Personal information
- Born: January 6, 1966 (age 59) Brooklyn, New York, U.S.
- Height: 6 ft 3 in (1.91 m)
- Weight: 288 lb (131 kg)

Career information
- High school: Mahwah (Mahwah, New Jersey)
- College: Iowa
- NFL draft: 1989: 3rd round, 64th overall pick

Career history
- New York Giants (1989–1993); New England Patriots (1994–1996);

Awards and highlights
- Super Bowl champion (XXV); 2× First-team All-Big Ten (1986, 1988);

Career NFL statistics
- Games played: 105
- Games started: 71
- Stats at Pro Football Reference

= Bob Kratch =

American football player (born 1966)

Robert Kratch (born January 6, 1966) is an American former professional football player who was a guard in the National Football League (NFL) for the New York Giants and New England Patriots. He was selected in the third round of the 1989 NFL draft.
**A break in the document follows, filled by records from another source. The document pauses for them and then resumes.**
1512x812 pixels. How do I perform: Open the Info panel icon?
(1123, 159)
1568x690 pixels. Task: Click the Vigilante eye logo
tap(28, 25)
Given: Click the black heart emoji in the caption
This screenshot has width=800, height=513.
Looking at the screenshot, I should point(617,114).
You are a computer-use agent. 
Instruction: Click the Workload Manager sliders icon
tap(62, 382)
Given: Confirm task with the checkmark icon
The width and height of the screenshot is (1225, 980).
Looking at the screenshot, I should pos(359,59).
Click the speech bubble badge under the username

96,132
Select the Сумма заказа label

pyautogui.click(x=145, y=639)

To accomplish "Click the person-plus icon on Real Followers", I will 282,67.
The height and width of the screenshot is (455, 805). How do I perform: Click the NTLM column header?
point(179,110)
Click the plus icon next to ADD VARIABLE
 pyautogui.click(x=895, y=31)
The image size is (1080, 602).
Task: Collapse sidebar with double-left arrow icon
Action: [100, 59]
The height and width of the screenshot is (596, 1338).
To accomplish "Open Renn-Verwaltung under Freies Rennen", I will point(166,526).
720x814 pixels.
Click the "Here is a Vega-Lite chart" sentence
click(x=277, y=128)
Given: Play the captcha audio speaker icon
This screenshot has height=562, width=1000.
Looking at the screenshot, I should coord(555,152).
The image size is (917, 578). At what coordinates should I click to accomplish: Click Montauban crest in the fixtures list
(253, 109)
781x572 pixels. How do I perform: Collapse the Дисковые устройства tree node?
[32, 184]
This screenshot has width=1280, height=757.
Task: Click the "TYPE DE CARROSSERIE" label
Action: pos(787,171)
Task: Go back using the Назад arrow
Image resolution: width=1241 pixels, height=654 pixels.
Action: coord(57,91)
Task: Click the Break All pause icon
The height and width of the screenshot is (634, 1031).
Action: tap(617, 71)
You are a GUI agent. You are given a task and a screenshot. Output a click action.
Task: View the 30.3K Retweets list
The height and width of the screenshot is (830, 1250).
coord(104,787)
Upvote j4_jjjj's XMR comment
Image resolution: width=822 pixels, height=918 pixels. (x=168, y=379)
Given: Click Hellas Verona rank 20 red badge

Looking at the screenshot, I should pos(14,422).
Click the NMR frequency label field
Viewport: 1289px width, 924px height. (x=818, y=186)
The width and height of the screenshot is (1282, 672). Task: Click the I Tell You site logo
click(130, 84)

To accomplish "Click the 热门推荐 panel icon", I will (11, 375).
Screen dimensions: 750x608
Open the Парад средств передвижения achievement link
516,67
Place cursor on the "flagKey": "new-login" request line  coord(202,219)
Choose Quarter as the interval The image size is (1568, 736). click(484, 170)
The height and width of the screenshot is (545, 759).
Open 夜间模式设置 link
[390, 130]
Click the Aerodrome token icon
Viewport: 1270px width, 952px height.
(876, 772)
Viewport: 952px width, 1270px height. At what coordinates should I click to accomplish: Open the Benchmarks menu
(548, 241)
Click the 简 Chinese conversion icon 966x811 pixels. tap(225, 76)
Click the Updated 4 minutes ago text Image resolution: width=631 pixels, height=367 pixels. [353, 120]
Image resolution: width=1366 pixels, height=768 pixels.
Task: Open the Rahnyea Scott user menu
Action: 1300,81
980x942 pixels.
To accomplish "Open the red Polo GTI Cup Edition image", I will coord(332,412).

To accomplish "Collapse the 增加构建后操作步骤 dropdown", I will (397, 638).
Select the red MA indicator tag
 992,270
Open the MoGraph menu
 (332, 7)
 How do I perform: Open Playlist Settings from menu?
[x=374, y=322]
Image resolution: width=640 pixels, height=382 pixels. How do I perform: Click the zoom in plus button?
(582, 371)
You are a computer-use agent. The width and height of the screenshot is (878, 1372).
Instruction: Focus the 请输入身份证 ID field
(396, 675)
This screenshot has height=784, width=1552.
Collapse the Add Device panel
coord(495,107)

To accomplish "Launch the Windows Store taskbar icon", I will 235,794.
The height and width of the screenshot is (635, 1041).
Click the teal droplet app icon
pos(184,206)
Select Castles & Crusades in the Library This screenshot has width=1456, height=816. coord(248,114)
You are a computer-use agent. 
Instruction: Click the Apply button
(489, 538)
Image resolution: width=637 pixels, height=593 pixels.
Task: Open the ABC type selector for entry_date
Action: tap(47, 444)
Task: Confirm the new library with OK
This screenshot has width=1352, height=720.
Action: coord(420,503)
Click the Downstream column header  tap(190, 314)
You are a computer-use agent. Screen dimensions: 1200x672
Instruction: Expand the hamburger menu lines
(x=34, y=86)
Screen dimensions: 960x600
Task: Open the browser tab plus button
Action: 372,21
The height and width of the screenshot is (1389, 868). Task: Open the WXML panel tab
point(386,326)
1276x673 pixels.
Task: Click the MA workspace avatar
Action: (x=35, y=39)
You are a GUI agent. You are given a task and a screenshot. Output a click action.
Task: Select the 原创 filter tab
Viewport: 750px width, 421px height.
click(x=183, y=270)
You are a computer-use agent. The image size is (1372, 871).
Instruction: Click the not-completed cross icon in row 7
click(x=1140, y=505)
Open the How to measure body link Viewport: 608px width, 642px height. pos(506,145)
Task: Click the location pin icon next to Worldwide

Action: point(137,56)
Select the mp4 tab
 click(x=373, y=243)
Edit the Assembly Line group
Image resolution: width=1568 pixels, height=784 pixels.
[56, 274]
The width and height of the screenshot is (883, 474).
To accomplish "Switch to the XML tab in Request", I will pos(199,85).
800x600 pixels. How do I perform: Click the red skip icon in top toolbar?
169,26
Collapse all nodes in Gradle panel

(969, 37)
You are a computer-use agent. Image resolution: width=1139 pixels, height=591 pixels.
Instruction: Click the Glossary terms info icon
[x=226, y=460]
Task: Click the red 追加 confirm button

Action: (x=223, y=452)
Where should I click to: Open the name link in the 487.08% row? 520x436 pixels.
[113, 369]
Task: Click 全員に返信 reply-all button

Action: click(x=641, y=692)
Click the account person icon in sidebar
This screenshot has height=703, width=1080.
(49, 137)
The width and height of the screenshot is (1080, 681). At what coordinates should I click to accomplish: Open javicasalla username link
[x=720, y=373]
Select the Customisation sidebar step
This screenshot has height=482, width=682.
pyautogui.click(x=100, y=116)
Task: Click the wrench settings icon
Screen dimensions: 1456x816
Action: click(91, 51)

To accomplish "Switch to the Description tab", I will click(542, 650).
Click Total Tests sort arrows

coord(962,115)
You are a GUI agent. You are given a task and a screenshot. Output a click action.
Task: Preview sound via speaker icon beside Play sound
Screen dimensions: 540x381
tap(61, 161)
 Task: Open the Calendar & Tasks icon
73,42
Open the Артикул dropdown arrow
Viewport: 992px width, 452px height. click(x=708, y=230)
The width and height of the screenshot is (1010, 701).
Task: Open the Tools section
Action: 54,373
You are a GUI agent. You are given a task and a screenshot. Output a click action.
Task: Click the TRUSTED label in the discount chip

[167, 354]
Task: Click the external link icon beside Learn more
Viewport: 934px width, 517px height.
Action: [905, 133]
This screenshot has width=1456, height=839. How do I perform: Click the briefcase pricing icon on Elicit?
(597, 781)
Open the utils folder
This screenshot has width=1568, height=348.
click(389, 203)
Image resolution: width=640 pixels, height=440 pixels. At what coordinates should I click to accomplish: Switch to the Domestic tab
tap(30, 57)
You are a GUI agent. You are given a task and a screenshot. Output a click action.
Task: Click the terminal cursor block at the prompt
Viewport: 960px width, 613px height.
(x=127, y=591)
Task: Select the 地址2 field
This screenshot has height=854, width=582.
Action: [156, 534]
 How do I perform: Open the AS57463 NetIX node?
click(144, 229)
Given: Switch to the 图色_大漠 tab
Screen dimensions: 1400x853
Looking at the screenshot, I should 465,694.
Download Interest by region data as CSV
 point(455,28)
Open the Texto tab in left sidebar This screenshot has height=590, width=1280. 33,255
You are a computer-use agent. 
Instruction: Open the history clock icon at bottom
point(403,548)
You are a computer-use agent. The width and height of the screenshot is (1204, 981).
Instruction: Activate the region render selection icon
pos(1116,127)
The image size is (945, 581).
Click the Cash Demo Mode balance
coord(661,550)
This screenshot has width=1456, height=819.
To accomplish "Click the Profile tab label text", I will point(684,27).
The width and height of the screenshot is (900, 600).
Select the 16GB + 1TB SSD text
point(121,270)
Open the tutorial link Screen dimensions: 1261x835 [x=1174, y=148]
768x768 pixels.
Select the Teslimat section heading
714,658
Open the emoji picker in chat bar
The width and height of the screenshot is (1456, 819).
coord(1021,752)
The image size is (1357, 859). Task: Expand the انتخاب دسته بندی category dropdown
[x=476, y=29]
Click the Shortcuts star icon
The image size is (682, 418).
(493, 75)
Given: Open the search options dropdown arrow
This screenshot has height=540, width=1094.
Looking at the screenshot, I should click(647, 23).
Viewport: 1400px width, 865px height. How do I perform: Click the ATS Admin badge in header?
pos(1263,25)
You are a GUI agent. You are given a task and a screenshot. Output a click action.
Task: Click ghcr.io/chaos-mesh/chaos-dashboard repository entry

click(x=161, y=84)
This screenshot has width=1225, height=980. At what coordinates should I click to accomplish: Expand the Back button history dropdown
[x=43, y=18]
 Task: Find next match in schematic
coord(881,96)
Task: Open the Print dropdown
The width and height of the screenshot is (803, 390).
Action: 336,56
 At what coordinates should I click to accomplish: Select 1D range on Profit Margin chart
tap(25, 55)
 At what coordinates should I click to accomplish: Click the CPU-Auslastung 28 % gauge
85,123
He played college football at the University of Iowa for the Hawkeyes.

He lives in New Smyrna Beach, Florida with his wife, Kristi, and three children — Colby, 24, Nate, 22, and Mackenzie, 19. His son, Nate, plays basketball at Santa Clara University. His other son, Colby, was a tight end at Toledo University. He is a substitute teacher at New Smyrna Beach Middle School. He and his family own and operate Mudd Lake Furniture and The Roof In St Bonifacius, Minnesota.